After meeting a mysterious woman (Emma Cleasby), the group make a run for it and find refuge in a remote cottage in the middle of nowhere. The framework of trapping your protagonists inside a house as evil lurks outside, demanding to get inside, is a time-tested trope of horror cinema. Resembling the very best in horror cinema (Evil Dead, Straw Dogs, The Night of the Living Dead), the ensuing siege of soldiers versus werewolves is as violent as it is funny. Director Neil Marshall, who had been trying to get the film made since the mid-1990s, ditches the drama of the original Wolfman of the 1940s and pushes Dog Soldiers into Aliens territory as seven-foot lycanthropes besiege a tiny cottage while macho soldiers fight for their lives. Undoubtedly, Dog Soldiers is a certified cult classic of British cinema, bolstered with a fine cast and impressive visual effects.

 

4. House of the Long Shadows (1983)

Director Pete Walker, who carved out a career as a horror specialist in the 1970s with such films as House of Whipcord, Frightmare and House of Mortal Sin, was responsible for bringing together four titans of horror cinema. Vincent Price, Christopher Lee, Peter Cushing and John Carradine were all brought together in a genre of horror even older than they were – that of the old dark house.

Based on the novel Seven Keys to Baldpate by Earl Derr Biggers, House of the Long Shadows begins with some nonsense about a smug young author called Kenneth Magee (Desi Arnaz, Jr.), who makes a bet that he can write a book about love and “human passions” within twenty-four hours. Needing somewhere totally isolated and with a bit of atmosphere, Magee heads to an old country house in Wales. Magee finds a typical old dark house, complete with wall to wall thunder and lighting and the introduction of Carradine, Cushing, Price and Lee.

In one sense, you could look at House of the Long Shadows as a horror tribute film to the horror stars of yesteryear. Yet you could also view the film as a horror parody, perhaps in the way Neil Simon’s Murder by Death poked fun at the murder mystery genre. This might have worked if House of the Long Shadows had one memorable joke in its entire running time. Whatever the case, House of the Long Shadows is an odd film. In the early 80s era of Michael Myers and Jason Voorhees, how strange, yet glorious, to see four past masters of horror cinema, all together for the first and only time.

 

5. The House that Dripped Blood (1971)

The House That Dripped Blood (1971)

Another anthology film from Amicus, with a screenplay by Robert Bloch.
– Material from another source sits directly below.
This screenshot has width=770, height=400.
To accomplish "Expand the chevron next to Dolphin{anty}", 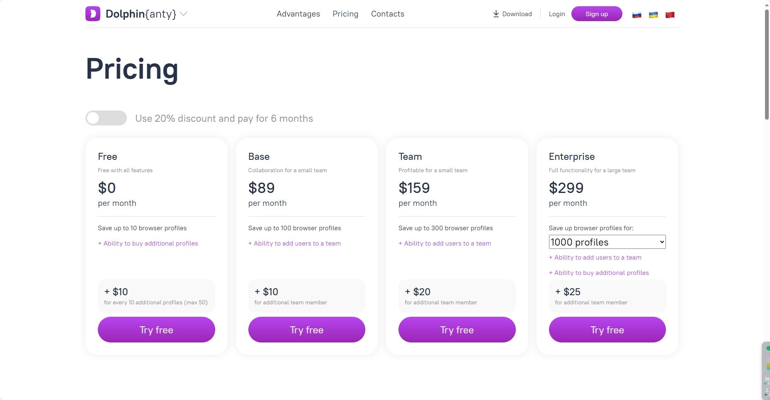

Celebrated as the author of Psycho, Bloch crafts a horror jukebox of vampires, voodoo and wax museums, all set within the four walls of The House That Dripped Blood.

Due to the episodic nature of the anthology film, Amicus Productions would hire prominent film stars for short periods of filming. With this third anthology film, producers Milton Subotsky and Max J. Rosenberg struck gold by employing a trio of horror icons. Christopher Lee, who would soon price himself out of the horror genre with a career move to more international fare, is in top form here in one of the best stories, as a father mysteriously terrified of his seven-year-old daughter. In a sombre and moving performance, Peter Cushing plays a lonely art lover who finds a lost love in a wax museum. And in a final more comedic segment, the voluptuous Ingrid Pitt is suitably cast as a vampire, along with Jon Pertwee, fresh from his first season as the third Doctor Who.

Before falling out of favour with audience expectations and American investment in the mid-1970s, Amicus produced a string of anthologies and horror films during the 1960s and into the 1970s. Among these, The House That Dripped Blood stands firm as an example of classic British horror, tame by today’s standards of screen violence but assured in devilish storytelling by H.P. Lovecraft devotee Robert Bloch, and rich in art direction by Amicus regular Tony Curtis.